Energieeinsparung

Abbildung 3.240: Energie-Einsparpotentiale durch Lichtmanagement. Ausschalten bei Abwesenheit und tageslichtabhängige Konstantlichtregelung ergeben kombiniert ein hohes Einsparpotential.

An die Stelle der Komfortsteigerung als häufigstem Anlass für die Entscheidung für ein Lichtmanagement ist heute längst die Energieeinsparung getreten. Die Fülle der Anwendungen, in denen hohe Einsparpotentiale liegen, führen dabei zu einem hohen Bedarf entsprechender Installationen, was seinerseits in der jüngeren Vergangenheit zu einem Entwicklungsschub und zu drastischen Kostenreduzierungen geführt hat, und damit wiederum die Verbreitung von Lichtmanagementsystemen weiter beschleunigt.

Wie oben im Beispiel der Sporthalle erwähnt, kann in einigen Anwendungen durch Einstellen des Niveaus der künstlichen Beleuchtung auf den zur Zeit erforderlichen Wert anstelle eines permanenten 100%-Betriebes bereits Energie eingespart werden. Während dies früher häufig in Stufen durch eine Serienschaltung mehrerer Leuchtmittel oder Leuchten realisiert wurde, erweist sich heute das gleichmäßige Dimmen aller Leuchtmittel, insbesondere das Dimmen von LED-Leuchten, als die rationellere und wirtschaftlichere Lösung (siehe Kapitel , „Dimmung durch Betriebsstromregulierung und Pulsweitenmodulation”). Jedes beliebige Beleuchtungsniveau kann eingestellt und aufgerufen werden, ohne die weiteren Lichttechnischen Gütemerkmale, wie z. B. die Gleichmäßigkeit oder die Blendung negativ zu beeinflussen.
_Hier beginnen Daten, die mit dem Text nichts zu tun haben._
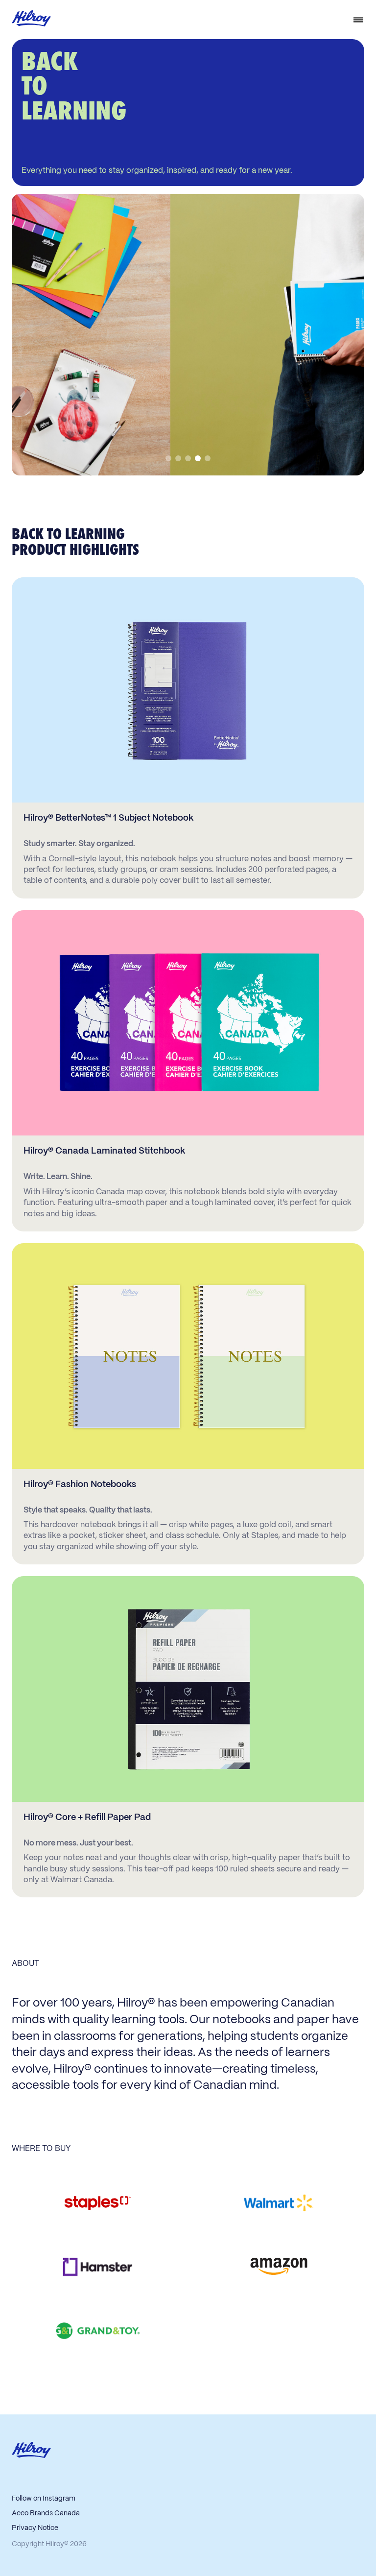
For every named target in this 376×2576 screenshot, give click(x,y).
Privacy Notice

Ein weiterer Vorteil ist, dass das Dimmen beim Nutzer im Allgemeinen eine höhere Akzeptanz genießt. Stufenschaltungen werden häufig als irritierend empfunden. Dimmvorgänge finden unbemerkt statt und beeinträchtigen den Sehkomfort nicht.
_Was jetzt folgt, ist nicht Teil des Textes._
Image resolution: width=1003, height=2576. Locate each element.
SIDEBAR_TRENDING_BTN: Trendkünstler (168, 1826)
Zusätzlich ist nun prinzipiell nur noch ein Sensor zur Erfassung der momentanen Beleuchtungsstärke am Arbeitsplatz erforderlich, um auch Fremdlicht, dass am Ort der Sehaufgabe zur Verfügung steht, zu berücksichtigen und durch eine Konstantlichtregelung den Energieverbrauch der Beleuchtungsanlage weiter zu senken. An vielen Arbeitsplätzen steht Tageslicht in hohem Maße zur Verfügung, so dass große Einsparpotentiale genutzt werden können (siehe auch Kapitel , „Tageslichtnutzung”).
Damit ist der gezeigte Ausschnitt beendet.